++++ The input

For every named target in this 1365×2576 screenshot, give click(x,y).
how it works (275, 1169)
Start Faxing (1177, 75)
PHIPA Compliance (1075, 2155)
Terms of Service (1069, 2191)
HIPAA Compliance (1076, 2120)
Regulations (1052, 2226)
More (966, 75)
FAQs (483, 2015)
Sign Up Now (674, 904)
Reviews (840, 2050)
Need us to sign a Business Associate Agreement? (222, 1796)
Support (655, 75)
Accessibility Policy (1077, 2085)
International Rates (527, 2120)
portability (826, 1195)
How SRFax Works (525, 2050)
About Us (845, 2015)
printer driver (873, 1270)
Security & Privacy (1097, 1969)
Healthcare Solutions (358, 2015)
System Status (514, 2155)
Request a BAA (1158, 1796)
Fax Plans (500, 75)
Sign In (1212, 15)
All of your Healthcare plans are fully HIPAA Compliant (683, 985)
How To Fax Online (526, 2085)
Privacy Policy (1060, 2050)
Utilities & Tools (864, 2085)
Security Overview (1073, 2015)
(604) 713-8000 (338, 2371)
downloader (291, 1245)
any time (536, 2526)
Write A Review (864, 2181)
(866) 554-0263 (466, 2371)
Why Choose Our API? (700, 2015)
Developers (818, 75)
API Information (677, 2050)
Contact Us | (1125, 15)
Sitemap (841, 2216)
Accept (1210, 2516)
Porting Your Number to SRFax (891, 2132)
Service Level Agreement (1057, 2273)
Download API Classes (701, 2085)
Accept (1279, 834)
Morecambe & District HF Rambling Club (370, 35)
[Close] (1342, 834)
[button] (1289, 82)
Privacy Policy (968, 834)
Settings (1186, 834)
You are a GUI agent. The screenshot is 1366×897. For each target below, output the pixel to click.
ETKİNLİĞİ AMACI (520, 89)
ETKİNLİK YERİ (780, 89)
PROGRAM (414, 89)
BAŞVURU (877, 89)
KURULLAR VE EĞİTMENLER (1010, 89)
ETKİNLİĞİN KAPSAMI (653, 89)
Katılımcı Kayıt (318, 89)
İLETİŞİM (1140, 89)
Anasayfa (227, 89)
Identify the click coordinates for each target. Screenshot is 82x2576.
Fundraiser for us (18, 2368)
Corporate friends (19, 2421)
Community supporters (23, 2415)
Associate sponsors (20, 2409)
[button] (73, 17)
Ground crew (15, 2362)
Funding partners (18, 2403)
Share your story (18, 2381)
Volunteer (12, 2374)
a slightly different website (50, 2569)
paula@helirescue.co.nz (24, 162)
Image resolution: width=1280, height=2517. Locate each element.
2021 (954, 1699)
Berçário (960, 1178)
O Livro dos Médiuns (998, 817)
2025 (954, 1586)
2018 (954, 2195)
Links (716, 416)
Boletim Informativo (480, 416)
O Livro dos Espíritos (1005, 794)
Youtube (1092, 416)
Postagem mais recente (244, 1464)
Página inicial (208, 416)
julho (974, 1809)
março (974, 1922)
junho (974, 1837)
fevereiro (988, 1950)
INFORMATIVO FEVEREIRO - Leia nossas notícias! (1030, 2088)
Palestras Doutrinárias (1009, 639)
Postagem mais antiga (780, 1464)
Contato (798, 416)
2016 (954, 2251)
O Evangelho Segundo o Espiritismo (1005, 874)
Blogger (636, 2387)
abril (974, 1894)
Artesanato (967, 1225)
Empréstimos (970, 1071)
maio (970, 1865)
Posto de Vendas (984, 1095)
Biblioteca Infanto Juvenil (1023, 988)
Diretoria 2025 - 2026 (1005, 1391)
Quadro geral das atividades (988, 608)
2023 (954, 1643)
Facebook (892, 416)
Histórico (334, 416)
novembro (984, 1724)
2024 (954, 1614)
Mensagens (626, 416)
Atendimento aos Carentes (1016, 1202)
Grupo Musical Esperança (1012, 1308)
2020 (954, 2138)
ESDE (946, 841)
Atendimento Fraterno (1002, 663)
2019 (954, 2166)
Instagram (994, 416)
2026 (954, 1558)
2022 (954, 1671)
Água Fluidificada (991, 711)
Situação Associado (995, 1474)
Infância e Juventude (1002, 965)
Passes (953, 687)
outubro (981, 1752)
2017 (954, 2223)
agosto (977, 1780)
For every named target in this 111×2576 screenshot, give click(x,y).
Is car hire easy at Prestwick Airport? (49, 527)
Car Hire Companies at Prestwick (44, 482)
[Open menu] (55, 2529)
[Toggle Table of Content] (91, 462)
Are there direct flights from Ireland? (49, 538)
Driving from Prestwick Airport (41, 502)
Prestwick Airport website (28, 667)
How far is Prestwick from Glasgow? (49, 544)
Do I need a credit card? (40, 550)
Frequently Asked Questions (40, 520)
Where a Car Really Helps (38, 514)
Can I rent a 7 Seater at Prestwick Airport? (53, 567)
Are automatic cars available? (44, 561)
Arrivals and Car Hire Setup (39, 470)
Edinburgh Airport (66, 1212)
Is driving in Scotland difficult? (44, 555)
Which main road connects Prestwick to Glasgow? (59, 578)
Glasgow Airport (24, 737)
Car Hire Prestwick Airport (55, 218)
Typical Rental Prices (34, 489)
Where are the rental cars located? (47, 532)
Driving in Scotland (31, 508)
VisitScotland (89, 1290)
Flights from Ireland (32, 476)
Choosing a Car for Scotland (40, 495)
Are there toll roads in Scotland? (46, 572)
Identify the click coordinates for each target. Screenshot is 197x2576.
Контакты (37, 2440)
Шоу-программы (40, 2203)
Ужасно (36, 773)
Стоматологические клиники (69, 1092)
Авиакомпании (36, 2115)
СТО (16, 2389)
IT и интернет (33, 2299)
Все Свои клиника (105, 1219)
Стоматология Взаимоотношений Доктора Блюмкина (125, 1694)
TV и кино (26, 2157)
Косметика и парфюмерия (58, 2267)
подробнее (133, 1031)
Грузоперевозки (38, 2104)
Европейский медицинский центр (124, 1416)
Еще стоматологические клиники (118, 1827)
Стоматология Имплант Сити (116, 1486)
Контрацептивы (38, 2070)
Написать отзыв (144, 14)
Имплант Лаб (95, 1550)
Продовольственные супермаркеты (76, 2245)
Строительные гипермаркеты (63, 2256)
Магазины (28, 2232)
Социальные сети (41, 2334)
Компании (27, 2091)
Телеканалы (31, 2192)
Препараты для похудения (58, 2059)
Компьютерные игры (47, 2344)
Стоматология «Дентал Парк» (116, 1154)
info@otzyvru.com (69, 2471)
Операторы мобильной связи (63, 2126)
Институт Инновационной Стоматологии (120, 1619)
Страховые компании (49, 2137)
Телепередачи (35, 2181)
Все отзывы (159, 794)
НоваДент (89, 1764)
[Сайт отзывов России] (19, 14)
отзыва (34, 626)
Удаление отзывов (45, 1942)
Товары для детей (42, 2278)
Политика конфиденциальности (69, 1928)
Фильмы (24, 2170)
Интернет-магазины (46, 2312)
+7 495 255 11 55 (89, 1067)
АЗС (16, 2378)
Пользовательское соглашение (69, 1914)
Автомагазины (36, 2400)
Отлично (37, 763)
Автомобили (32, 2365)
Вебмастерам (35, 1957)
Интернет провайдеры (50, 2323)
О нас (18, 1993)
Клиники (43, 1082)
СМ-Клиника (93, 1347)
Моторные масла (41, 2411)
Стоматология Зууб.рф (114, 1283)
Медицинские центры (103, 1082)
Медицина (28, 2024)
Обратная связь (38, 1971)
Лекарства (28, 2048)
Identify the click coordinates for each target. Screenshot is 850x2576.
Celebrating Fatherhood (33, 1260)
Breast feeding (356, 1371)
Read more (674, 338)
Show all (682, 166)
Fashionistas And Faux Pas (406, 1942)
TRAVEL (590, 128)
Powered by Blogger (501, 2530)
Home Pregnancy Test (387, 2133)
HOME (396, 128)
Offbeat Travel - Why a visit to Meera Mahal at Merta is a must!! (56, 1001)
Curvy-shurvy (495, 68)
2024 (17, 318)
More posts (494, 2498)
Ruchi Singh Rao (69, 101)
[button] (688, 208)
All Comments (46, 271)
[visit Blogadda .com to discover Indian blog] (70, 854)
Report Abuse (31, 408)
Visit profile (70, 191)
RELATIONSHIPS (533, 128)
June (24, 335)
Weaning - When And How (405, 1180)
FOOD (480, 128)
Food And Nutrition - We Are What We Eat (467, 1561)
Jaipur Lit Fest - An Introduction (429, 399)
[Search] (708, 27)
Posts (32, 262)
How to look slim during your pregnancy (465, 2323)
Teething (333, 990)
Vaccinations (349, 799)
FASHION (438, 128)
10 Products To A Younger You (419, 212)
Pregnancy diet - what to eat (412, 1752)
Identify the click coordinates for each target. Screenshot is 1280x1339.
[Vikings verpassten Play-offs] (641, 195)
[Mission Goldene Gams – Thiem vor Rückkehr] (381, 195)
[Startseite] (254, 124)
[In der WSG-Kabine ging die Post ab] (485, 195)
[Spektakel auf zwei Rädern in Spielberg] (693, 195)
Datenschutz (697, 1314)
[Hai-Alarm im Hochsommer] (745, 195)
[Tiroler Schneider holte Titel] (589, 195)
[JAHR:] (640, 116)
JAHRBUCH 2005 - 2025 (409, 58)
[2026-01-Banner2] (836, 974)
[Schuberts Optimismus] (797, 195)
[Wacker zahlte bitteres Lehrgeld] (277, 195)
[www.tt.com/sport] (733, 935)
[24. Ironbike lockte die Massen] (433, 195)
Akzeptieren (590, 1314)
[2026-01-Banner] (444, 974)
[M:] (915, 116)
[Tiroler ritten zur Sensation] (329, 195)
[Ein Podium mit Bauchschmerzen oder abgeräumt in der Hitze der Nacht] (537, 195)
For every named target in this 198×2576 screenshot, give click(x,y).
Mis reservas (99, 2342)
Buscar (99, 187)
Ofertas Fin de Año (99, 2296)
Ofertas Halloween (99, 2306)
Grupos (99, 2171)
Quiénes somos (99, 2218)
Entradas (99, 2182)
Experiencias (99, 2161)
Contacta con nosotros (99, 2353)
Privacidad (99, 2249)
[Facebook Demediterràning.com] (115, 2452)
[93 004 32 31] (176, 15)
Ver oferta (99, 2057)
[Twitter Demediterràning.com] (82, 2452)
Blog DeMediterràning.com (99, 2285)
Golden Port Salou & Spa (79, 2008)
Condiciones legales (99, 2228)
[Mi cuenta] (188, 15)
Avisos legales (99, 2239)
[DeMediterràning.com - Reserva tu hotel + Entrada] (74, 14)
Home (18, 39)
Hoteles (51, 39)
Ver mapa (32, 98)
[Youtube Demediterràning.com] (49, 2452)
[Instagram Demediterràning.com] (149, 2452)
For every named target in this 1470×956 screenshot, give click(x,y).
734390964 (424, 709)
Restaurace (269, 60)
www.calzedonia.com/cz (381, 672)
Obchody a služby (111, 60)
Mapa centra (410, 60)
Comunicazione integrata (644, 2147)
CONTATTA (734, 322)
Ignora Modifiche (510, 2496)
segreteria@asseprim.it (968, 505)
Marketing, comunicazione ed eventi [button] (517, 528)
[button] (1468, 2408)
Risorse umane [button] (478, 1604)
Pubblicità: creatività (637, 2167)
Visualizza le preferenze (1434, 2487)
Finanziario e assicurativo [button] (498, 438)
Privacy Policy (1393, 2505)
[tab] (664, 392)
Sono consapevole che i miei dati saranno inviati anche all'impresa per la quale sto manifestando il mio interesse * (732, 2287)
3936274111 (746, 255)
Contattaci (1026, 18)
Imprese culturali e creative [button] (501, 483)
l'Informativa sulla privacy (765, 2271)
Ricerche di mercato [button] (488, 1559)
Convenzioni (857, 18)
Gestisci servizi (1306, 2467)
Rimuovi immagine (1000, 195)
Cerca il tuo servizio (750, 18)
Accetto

++++++++

▶ _Work required_
Show me each line of the listing above with "Facebook" in it.

▶ _The completed task_
Facebook (892, 416)
[Facebook Demediterràning.com] (115, 2452)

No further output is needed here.